ENTER THE VOID ★★★ 1/2 out of four stars

Unrated but includes every kind of objectionable content you can imagine. In English and Japanese, subtitled.

Where: St. Anthony Main.

One-hundred-proof unfiltered weirdness. French provocateur Gaspar Noé's movies are as visceral as a kick in the gut; this psychedelic film noir wallops your head pretty good, too.

Taking inspiration from the Tibetan Book of the Dead and the trippy Stargate sequence in "2001," the film charts a dead pusher's journey beyond the infinite. When a drug deal at the Tokyo nightclub The Void goes sour, mortally wounded Oscar (Nathaniel Brown) achieves cosmic consciousness. His spirit soars over the cityscape; Noé's camera, shooting from Oscar's point of view, captures that neon hell in all its sordid beauty. Riffing through Oscar's life, we see moments of terror, awe and love. Paz de la Huerta plays his sister, an exotic dancer, whom he vowed to protect forever. I've never ridden a breakneck roller coaster while tripping, but I imagine this is what it's like. This a film you'll remember for a lifetime if it doesn't send you screaming out of the theater.

COLIN COVERT

LAST TRAIN HOME

★★★ out of four stars

Unrated; mature themes. In Mandarin, subtitled.

Where: Edina.

A fine documentary about the largest pilgrimage in human history, the annual journey by urban Chinese industrial workers to their rural homes for the traditional New Year celebration. Guangzhou garment factory workers Changhua Zhang and Suqin Chen travel by train to Sichuan, a journey of more than 1,000 miles, to see their teenage son and daughter.

Once there they encounter a family that has been falling apart. Their reunion with their older children reveals family frictions. The couple's teen daughter Qin resents their lectures about completing her education. Chinese-Canadian director Lixin Fan presents the human cost of China's economic rise in terms any parent or child can understand.

COLIN COVERT

THE ROBBER ★★★ 1/2 out of four stars

Unrated; nudity, violence, sexual situations. In German, subtitled.

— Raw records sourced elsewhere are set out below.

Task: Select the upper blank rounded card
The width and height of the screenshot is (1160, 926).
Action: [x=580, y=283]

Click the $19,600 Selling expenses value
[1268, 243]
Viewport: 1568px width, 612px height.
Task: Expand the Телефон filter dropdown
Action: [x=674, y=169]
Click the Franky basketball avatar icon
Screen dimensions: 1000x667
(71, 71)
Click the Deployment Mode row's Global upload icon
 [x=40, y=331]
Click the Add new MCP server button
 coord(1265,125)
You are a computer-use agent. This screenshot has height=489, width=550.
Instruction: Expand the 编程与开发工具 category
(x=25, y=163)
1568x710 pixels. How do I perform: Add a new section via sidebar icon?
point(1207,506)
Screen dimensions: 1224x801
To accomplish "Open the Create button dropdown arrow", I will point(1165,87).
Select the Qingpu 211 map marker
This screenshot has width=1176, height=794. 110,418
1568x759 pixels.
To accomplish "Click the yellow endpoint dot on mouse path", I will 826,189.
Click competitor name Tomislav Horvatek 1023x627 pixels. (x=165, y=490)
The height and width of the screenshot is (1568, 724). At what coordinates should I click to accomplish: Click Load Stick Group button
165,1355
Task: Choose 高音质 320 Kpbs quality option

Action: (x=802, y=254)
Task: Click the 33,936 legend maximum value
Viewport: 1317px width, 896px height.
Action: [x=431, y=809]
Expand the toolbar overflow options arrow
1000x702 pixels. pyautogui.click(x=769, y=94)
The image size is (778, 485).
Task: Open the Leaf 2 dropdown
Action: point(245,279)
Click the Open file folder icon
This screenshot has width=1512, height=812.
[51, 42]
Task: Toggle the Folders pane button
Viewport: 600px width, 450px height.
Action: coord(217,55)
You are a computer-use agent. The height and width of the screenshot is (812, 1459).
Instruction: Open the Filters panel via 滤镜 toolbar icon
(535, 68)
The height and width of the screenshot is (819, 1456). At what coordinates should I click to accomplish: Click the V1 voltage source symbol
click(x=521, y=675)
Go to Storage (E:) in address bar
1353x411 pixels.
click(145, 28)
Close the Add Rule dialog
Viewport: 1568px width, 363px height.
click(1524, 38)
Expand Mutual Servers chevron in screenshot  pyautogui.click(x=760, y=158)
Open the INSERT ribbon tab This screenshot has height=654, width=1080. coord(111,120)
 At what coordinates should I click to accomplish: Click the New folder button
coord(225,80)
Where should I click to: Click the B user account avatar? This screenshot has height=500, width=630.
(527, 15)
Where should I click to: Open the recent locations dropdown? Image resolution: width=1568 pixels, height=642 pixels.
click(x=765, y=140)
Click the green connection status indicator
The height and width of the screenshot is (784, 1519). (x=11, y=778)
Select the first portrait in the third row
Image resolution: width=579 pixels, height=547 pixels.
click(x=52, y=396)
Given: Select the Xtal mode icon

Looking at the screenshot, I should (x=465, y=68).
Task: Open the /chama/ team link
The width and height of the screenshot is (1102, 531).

When/where: 7:30 p.m. Wed., Walker Art Center, with an introduction by the director.

A spare, tough-as-nails crime melodrama. At the center of virtually every frame is stoic Rettenberger (Johannes Lust), a Viennese convict who uses his parole to indulge in his only interests, competitive running and robbing banks at gunpoint. He is extremely accomplished at both.

Director Benjamin Heisenberg refuses to explain his antihero's motivation. Rettenberger doesn't spend his loot, and never brags about his athletic prowess. He simply pushes himself to run more punishing races and to pull more daring heists. These assume the stature of existential gestures, pure expressions of free will. He's Nietzsche's übermensch with a pump gun.

The film boasts several turbocharged chase-and-escape sequences, alongside understated character analysis. Rettenberger isn't the type to take revenge on someone lashing out in self-defense, or to harm innocent hostages, but if you prattle on about rehabilitation and keeping out of trouble he might cave your skull in. Based, amazingly enough, on a true story.